WORK REQUIRED
Reproduce, please, the line that holds "This screenshot has" and all later lines through the end of the entries below, exactly; omit pictures.
+ + + + + + +
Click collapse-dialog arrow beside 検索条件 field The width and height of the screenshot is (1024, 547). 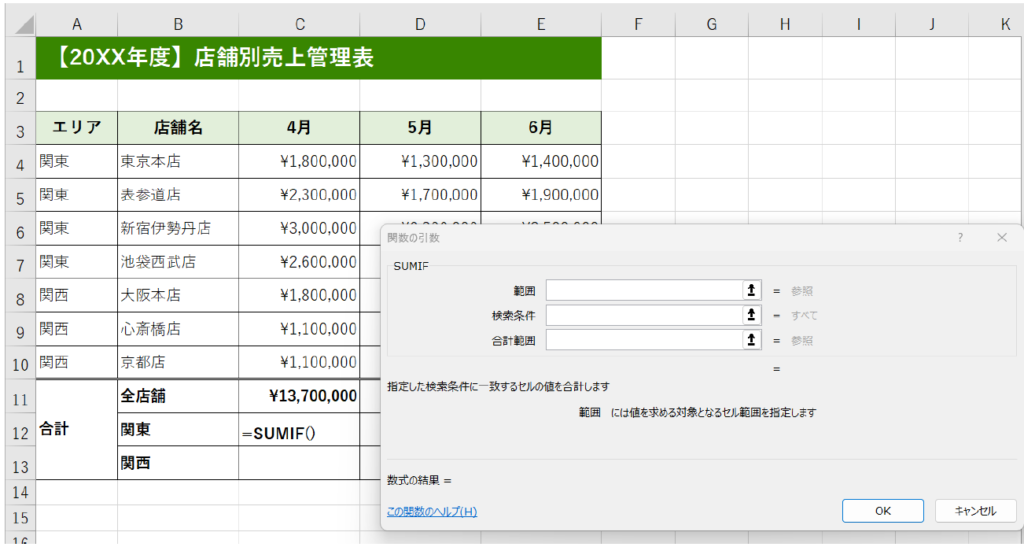click(750, 315)
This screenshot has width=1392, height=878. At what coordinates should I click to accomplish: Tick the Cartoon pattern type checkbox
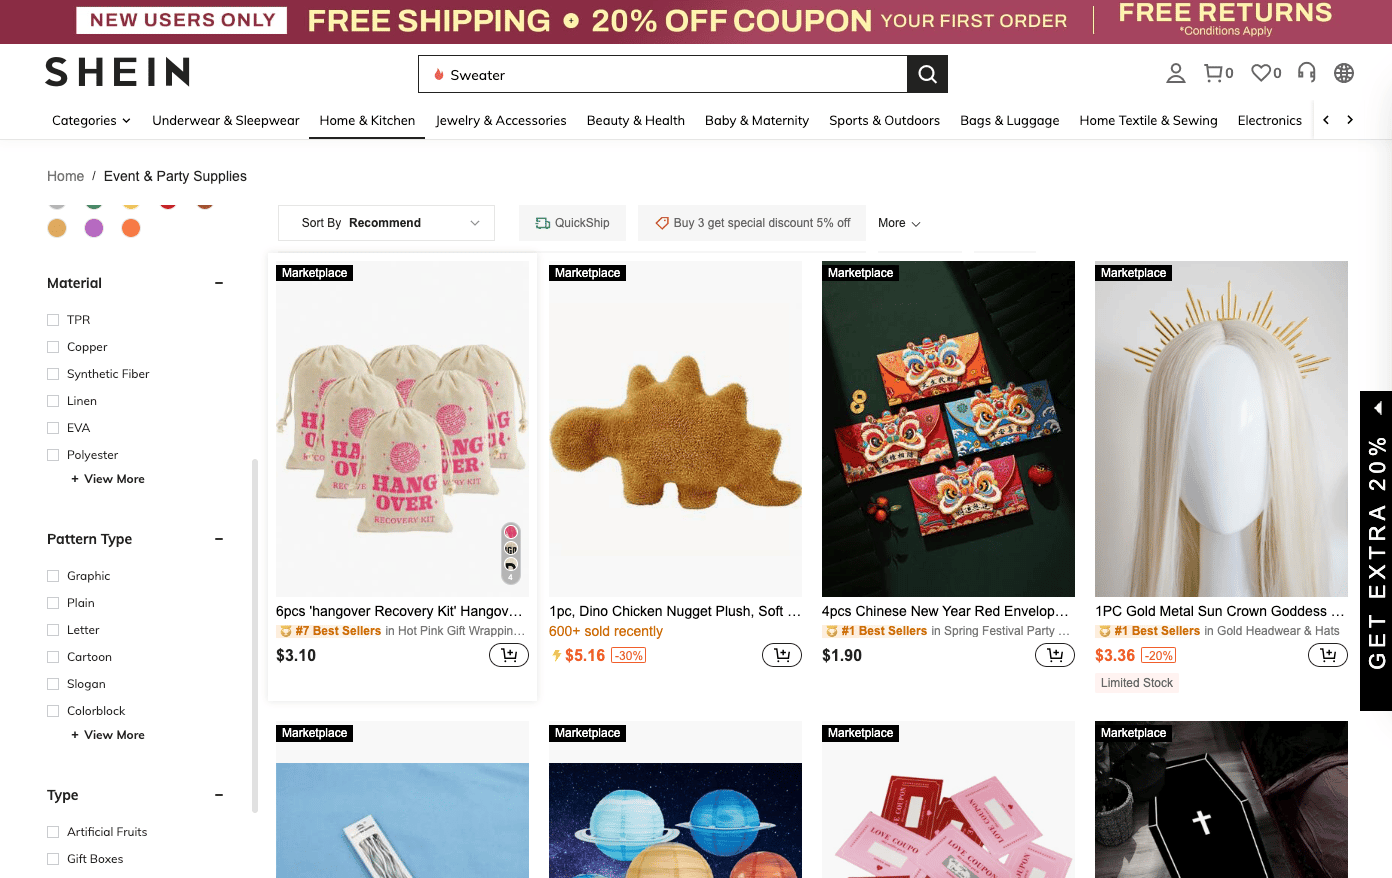(53, 657)
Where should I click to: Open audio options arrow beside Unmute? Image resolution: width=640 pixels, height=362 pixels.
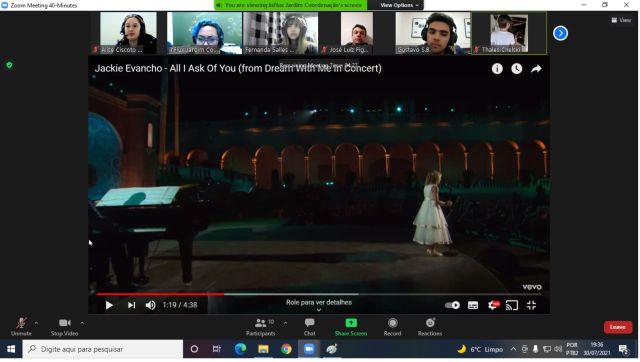tap(36, 323)
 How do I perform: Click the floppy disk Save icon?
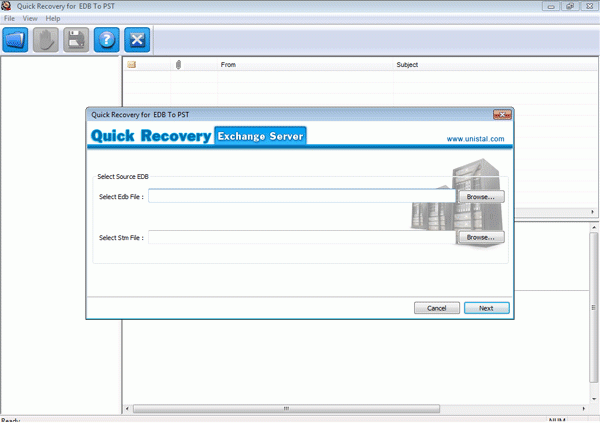click(76, 40)
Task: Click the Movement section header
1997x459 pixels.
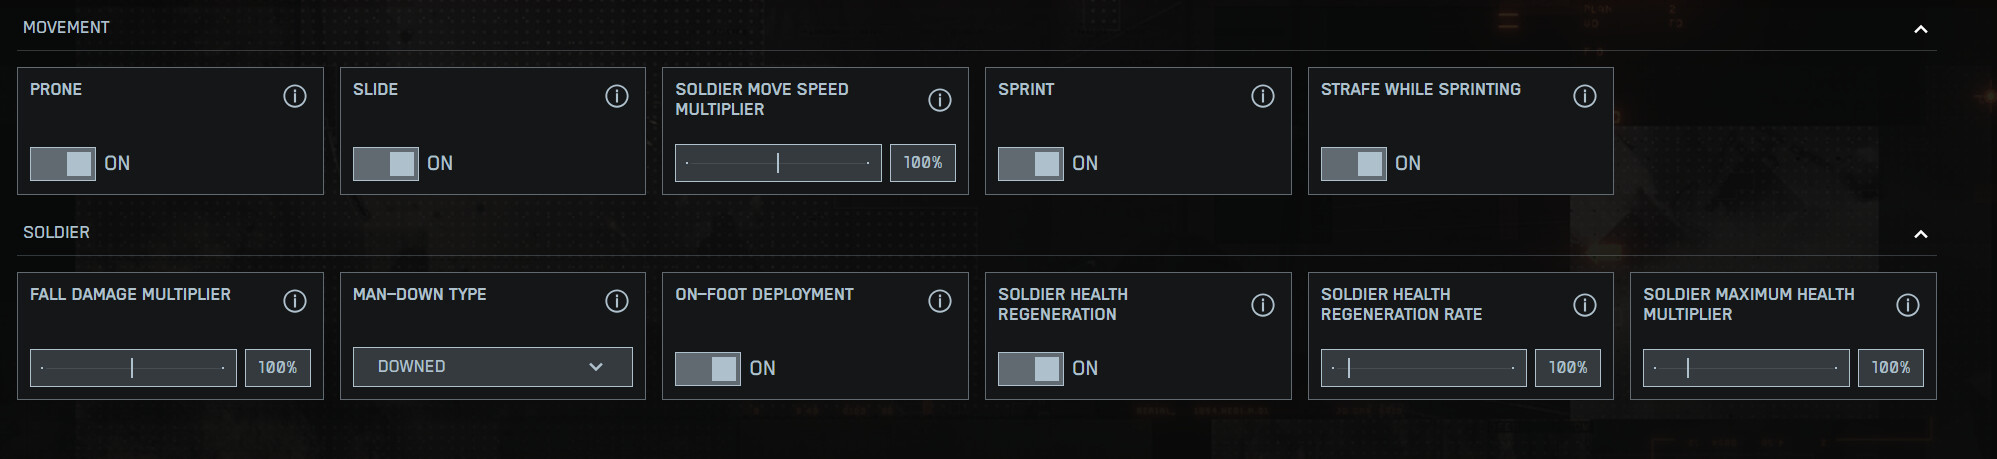Action: coord(66,27)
+ + + + + + +
ANSWER TO THIS EXERCISE
This screenshot has width=1392, height=878. At what coordinates should I click to accomplish: Tick the Cartoon pattern type checkbox
(53, 657)
Where should I click to: Open audio options arrow beside Unmute? Image resolution: width=640 pixels, height=362 pixels.
tap(36, 323)
 How do I perform: Click the floppy disk Save icon?
click(76, 40)
Task: Click the Movement section header
1997x459 pixels.
Action: coord(66,27)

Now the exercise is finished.